Consider the locus of the points X in the plane for wich the distance of X from the point (2,3) is equal to the sum of the distances of X from the coordinate axes. a) Show that the part of this locus which lies in the first quadrant is part of a hyperbola.locate the assymptotes and make a sketch. b) Sketch the graph of the locus in the other quadrants.
ATTEMPT:a) Let F=(2,3),Then for the first quadrant $\Vert X-F \Vert =x+y= \sqrt 2 (\frac {x-2}{\sqrt 2}+\frac {y-3}{\sqrt 2} +\frac{5}{\sqrt 2})$ This is a vector equation of a hyperbola of the form $\Vert X-F \Vert =e\vert (X-F)\cdot N+d\vert$.So $e=\sqrt 2$,$X=(x,y)$ and $d=\frac{5}{\sqrt 2}$(d is the distance from the focus F to the directrix),$N=(\frac {1}{\sqrt 2},\frac {1}{\sqrt 2})$ is the unit normal to the directrix L.F must lie on the possitive part of the hyperbola determined by N.The transverse axis of the hyperbola has the same direction with N and includes F,So the equation of the axis must be x=y+1.If we choose an X wich lies on the axis and using the relations $\vert X-F \Vert=e d(X,L)$ and $ d=d(X,L)+\Vert X-F\Vert $ then we can find this X from $d=\frac {\Vert X-F \Vert}{e}+\Vert X-F\Vert$.Now to find the center C of the hyperbola we use $(\Vert F-C \Vert -d)e=\Vert X-C \Vert $ (X is the X wich lies on the axis). So $\vert \alpha \vert =\Vert X-C \Vert$ and $b=\vert \alpha \vert \sqrt {e^2-1}$.The assymptotes pass through the C and are the hypotenuses of the two triangles with sides $\vert \alpha \vert$ and b on the two planes determined by the transverse axis.

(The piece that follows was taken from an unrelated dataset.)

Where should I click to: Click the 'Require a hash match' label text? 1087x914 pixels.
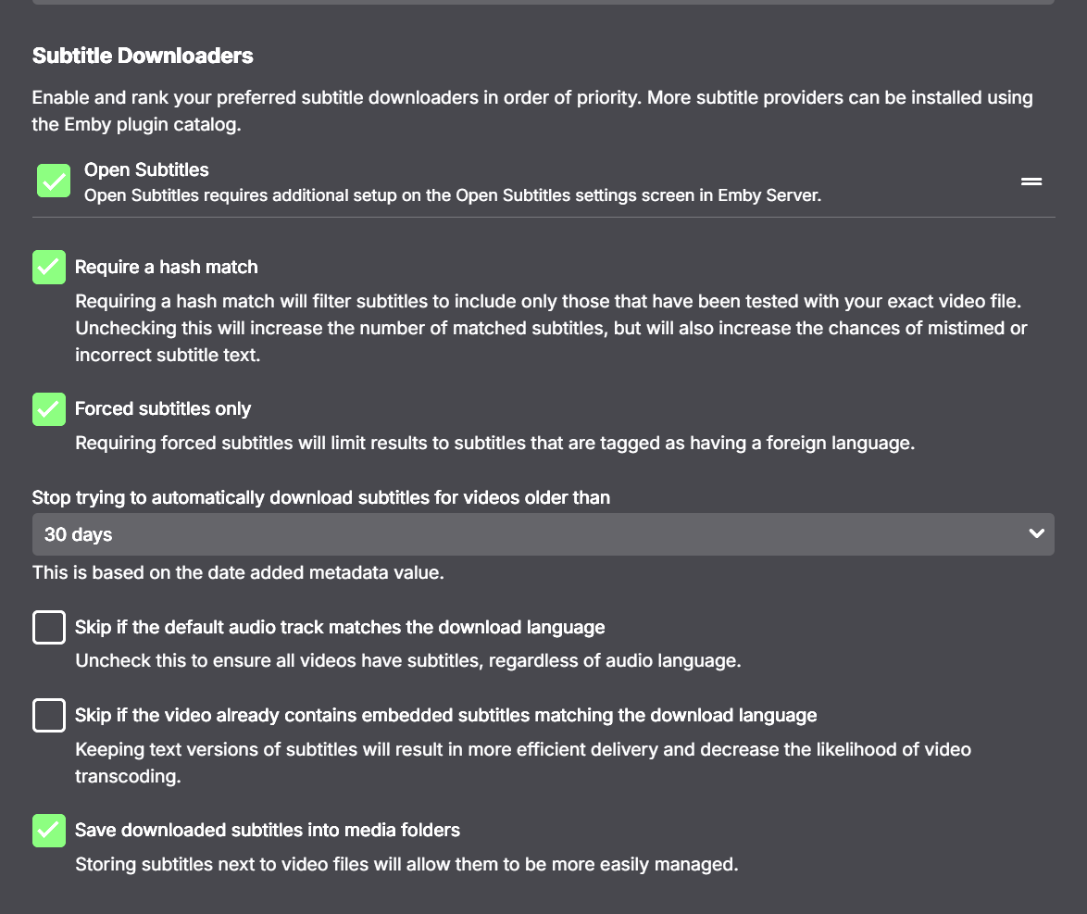point(167,267)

QUESTIONS: A)Is the solution correct; As far as the b) part of the exercise I found $N=(\frac {-1}{\sqrt 2},\frac {1}{\sqrt 2})$ and $d=\frac {1}{\sqrt 5}$It seems the hyperbola described by this equation has most of its left part in the first quadrant.Propably i must sketch only the points lying in the second quadrant.?If i got the hyperbola correctly.

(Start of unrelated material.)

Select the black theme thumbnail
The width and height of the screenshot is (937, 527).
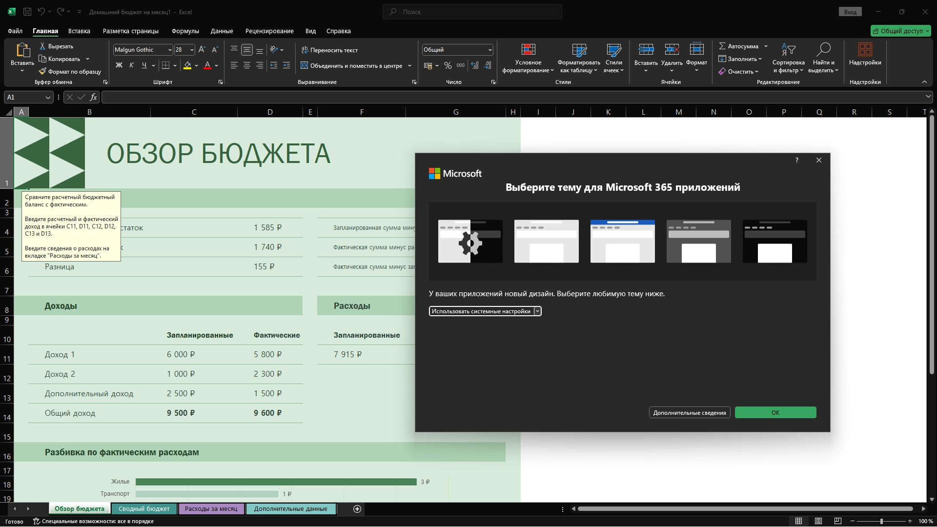click(x=774, y=241)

I think you are overcomplicating the question. Notice first of all that point $X$ exists only if $x+y\ge0$, i.e. if $X$ lies above the line of equation $y=-x$. In this case we can square equation $||X-F||=x+y$ to get $$ (x-2)^2+(y-3)^2=(x+y)^2, $$ which is the same as $$ (x+3)(y+2)={25\over2}. $$ The latter is the equation of an equilateral hyperbola, with center at $(-3,-2)$ and asymptotes parallel to the coordinate axes. Its upper branch all lies in the region above line $y=-x$ and is the required locus, while its lower branch lies below that line and must be discarded.